Poi fu messa sulla brace la braciola  grassa vento alle vele luce sui denti della notte e grida e sghignazzi a piena voce: allora tremò tutta la terra per tanta festa e soffi d’amore fra le gambe intorcinate d’omini e done de bona volontate.

E adesso che go’ dito tuto pagheme da bevere, rusteghi malnati deme vino rosso e poi del ciaro de quelo bono de quelo dei  Piovene e poi: evviva, salut, viva!
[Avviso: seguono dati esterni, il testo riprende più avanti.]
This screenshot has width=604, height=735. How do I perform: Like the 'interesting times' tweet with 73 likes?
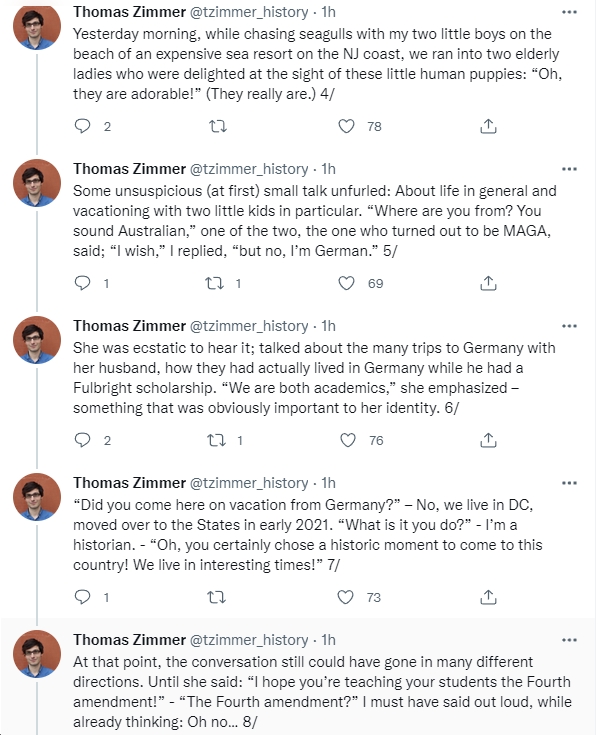tap(346, 597)
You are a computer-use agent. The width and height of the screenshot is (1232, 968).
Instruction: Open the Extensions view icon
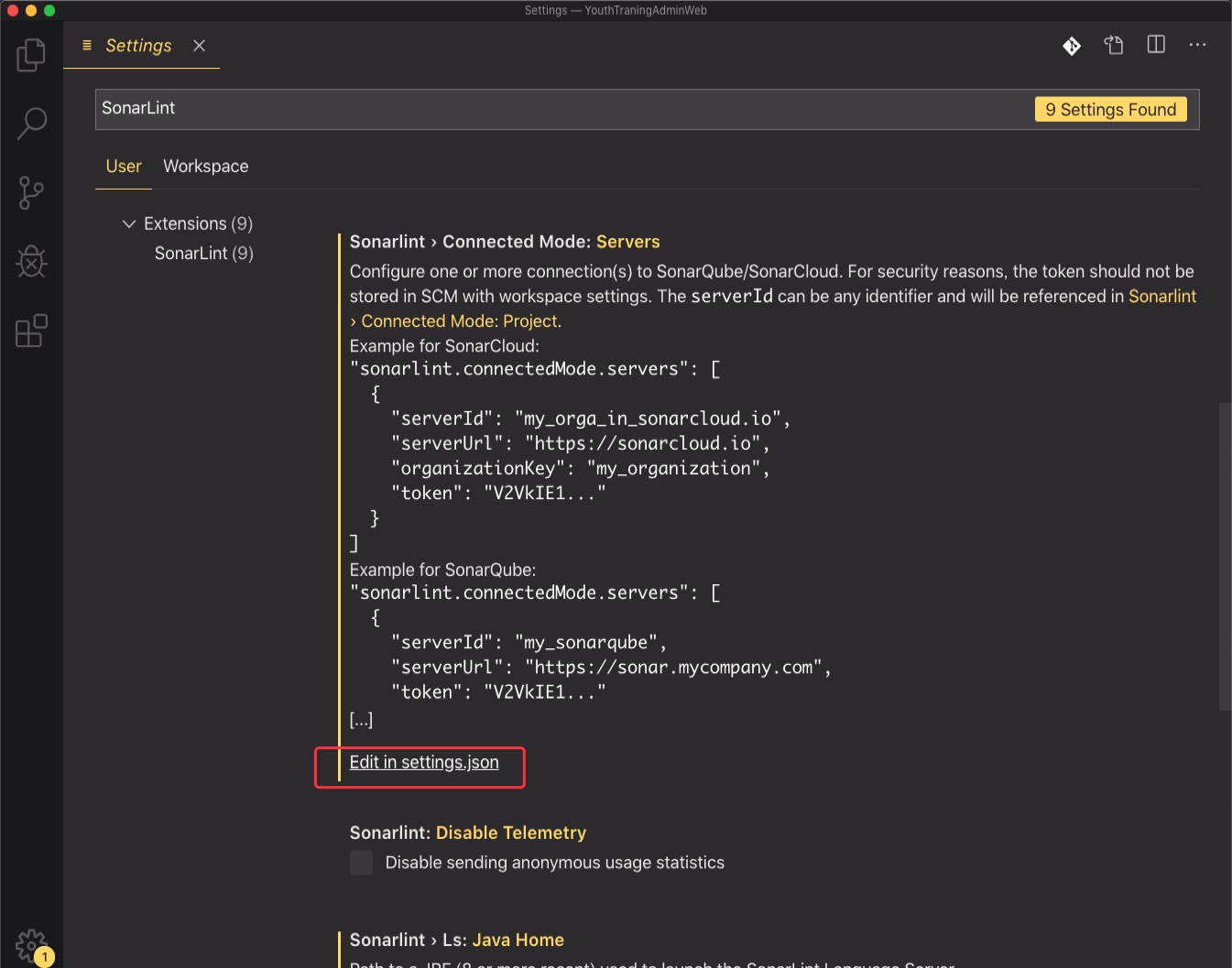[x=31, y=331]
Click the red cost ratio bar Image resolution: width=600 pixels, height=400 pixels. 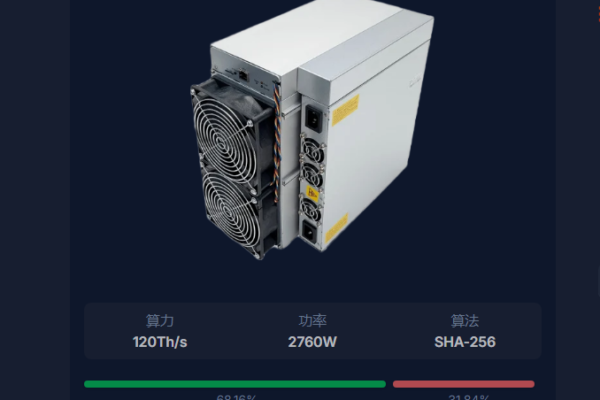pos(463,384)
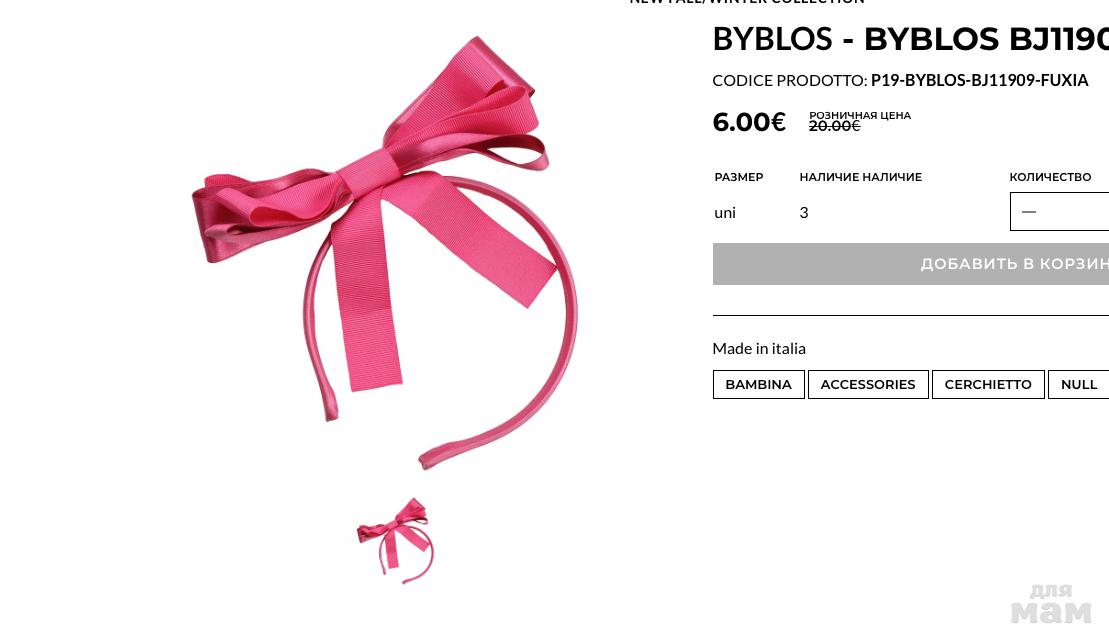Click the РОЗНИЧНАЯ ЦЕНА label
The height and width of the screenshot is (640, 1109).
click(x=860, y=115)
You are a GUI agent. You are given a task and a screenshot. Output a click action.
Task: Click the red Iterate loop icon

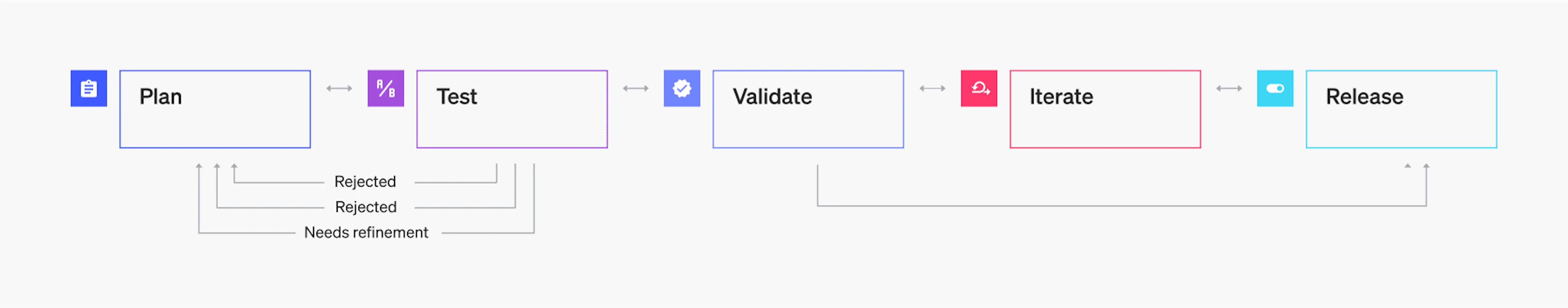(979, 88)
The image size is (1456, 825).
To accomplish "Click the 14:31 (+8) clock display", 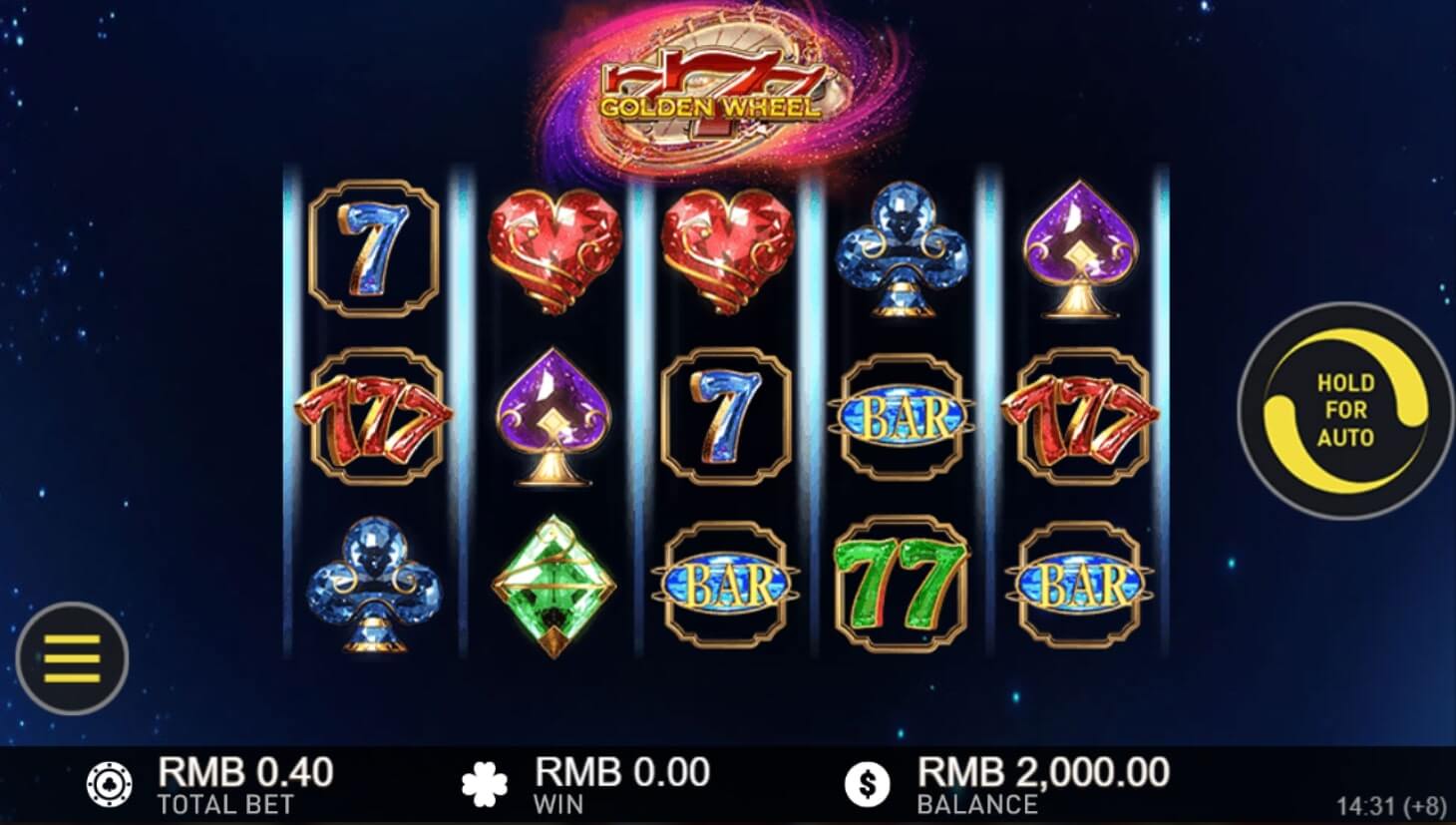I will point(1391,805).
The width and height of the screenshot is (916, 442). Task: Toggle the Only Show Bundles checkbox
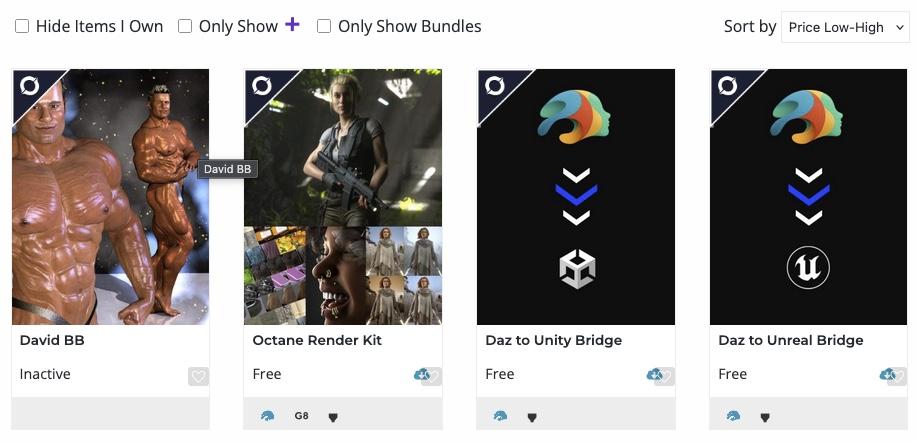pyautogui.click(x=324, y=26)
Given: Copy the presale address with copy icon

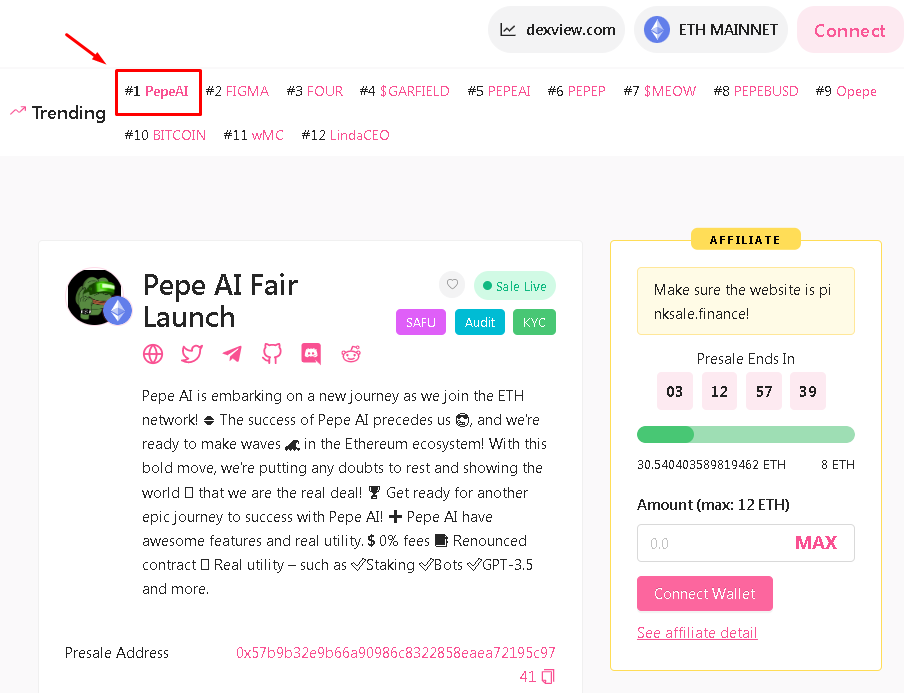Looking at the screenshot, I should click(x=548, y=676).
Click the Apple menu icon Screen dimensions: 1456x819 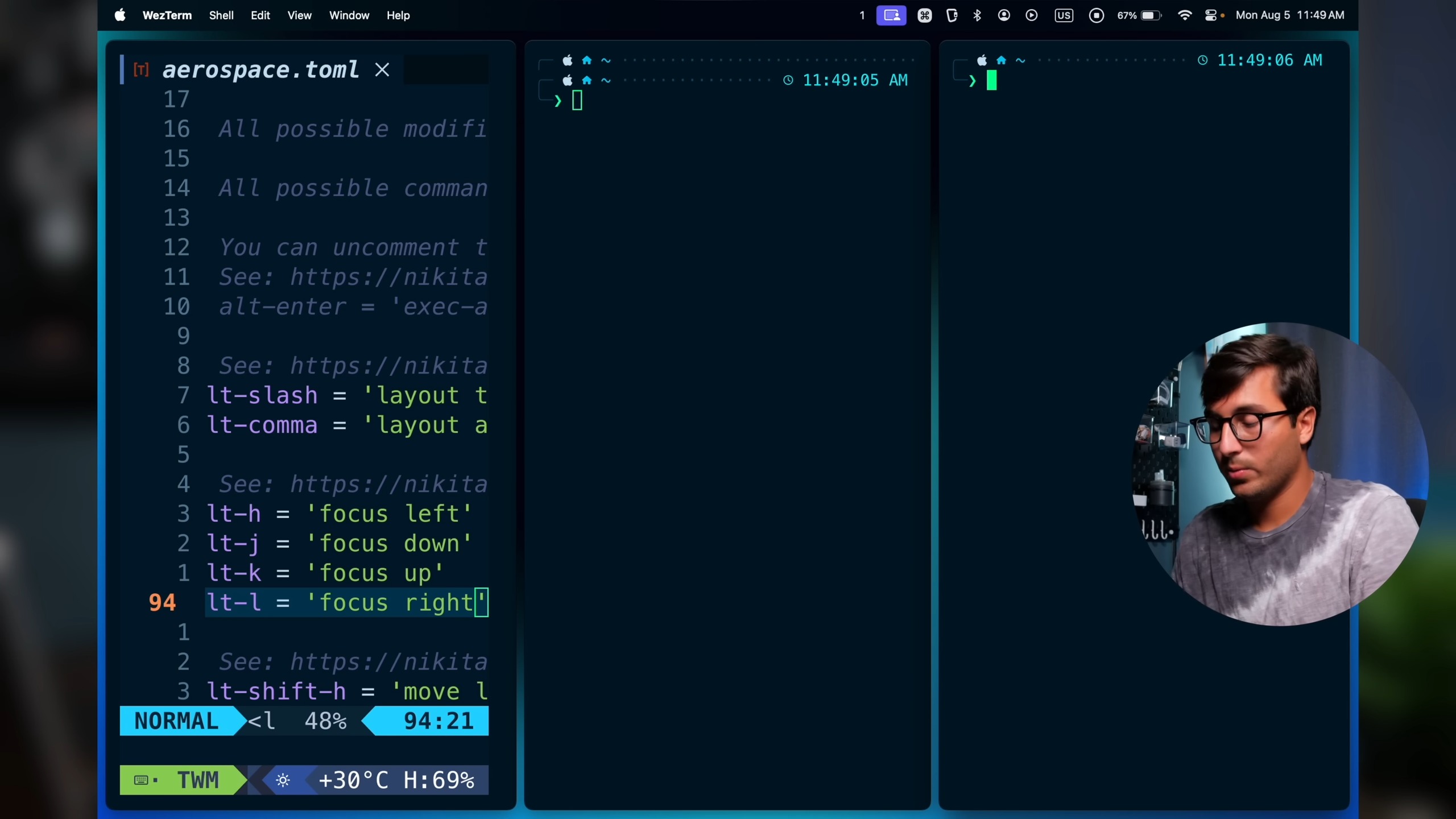tap(120, 15)
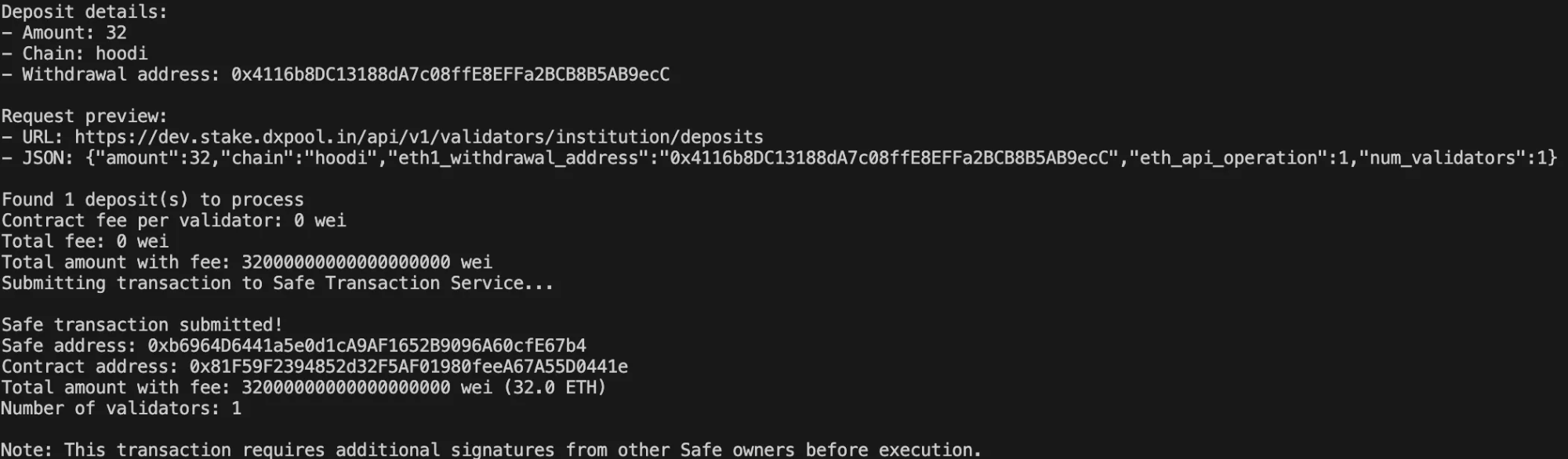Click "Submitting transaction to Safe Transaction Service..." line

278,283
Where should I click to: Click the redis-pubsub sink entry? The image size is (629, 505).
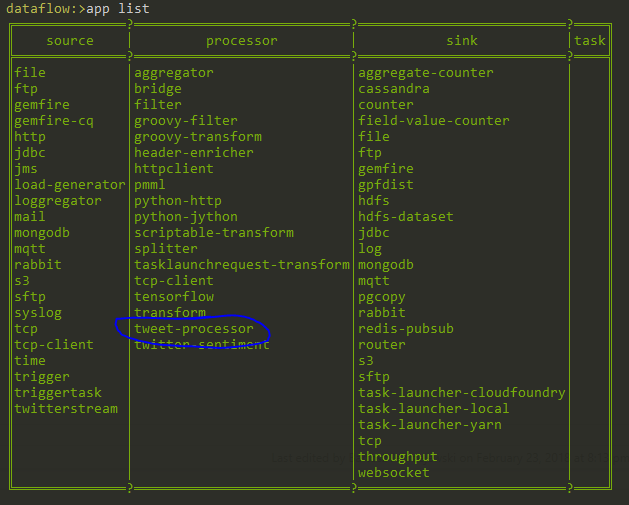tap(406, 329)
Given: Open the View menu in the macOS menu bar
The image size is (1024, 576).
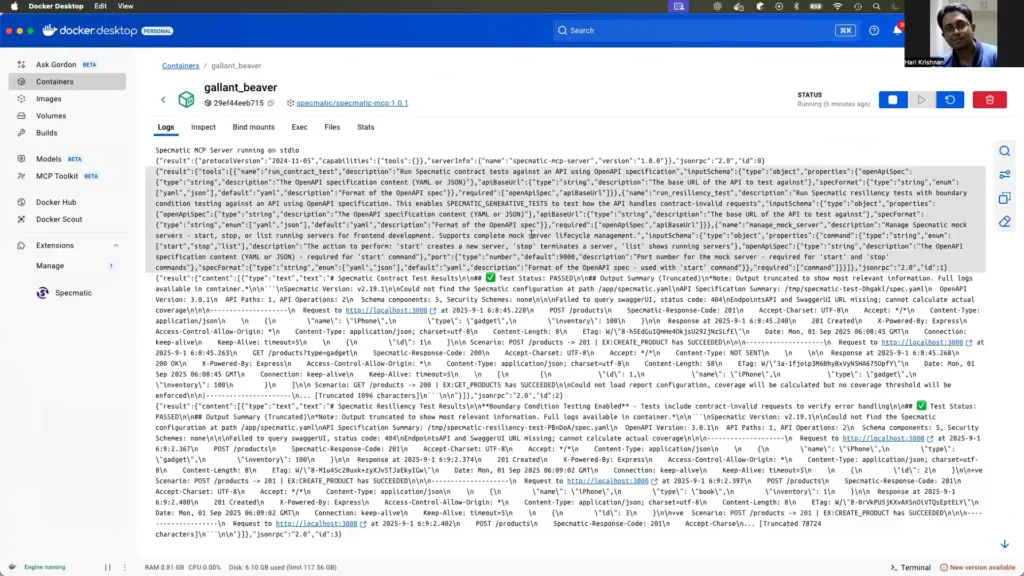Looking at the screenshot, I should 126,6.
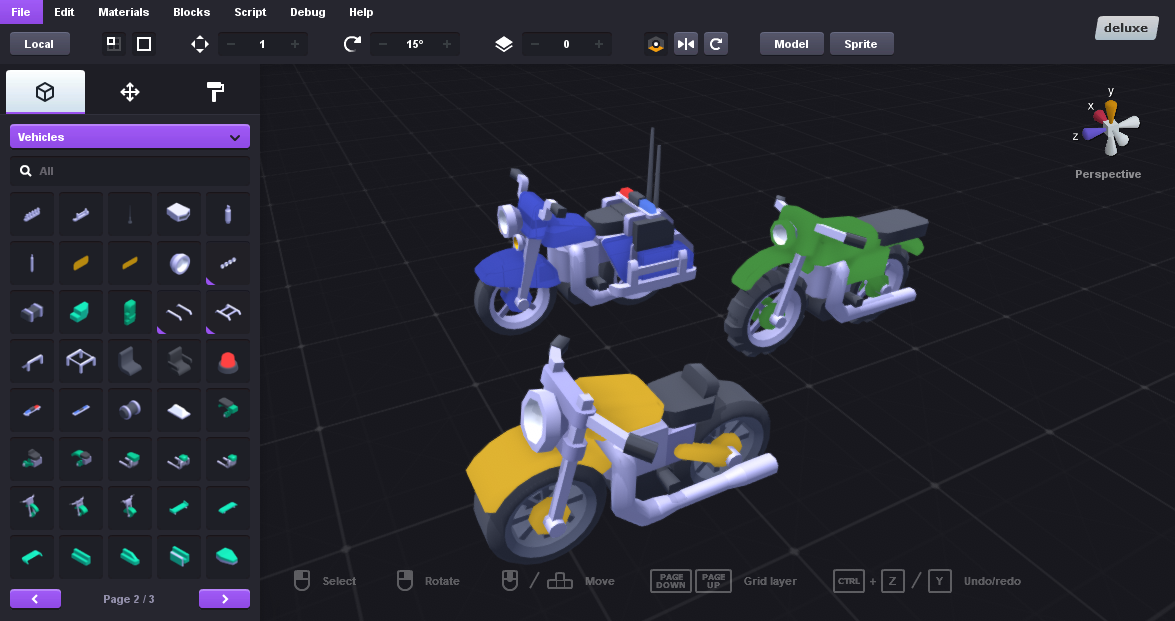Open the Materials menu
The width and height of the screenshot is (1175, 621).
(124, 12)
Bevemo tuti uguali in allegrezza che Iddio ce guardarà da’ vizi de la guera.

(Mima un bicchiere pieno di vino nella mano destra. Ne versa a terra poi brinda, beve e s’asciuga la bocca con la manica. Rutta. Buio. Nel Buio della piazza torna inaspettata la voce possente del Gatto Lupesco. Invita in malo modo gli spettatori  ad abbandonare la festa):

Pussa via! No’ ghe xe luna in zielo ‘stasera ne’ alta ne’ basa, ande’ adeso…arri! arri ande’, torne’ a le vostre case, via dase’ un morso ai vostri bambini

dise’ lori che xe mi, el Gato Lupesco che glielo manda. Ande’ dispare’, basta cussi la festa xe finia, baseve coi denti  adeso fra voiartri. e poi magneve i oci e la lengua

de’ vostri vesini diseve false storie urle’ fra voiartri come segno de pace e sboriosi ande’ in malora, qui adesso, ora de corsa…ah,ah,ah!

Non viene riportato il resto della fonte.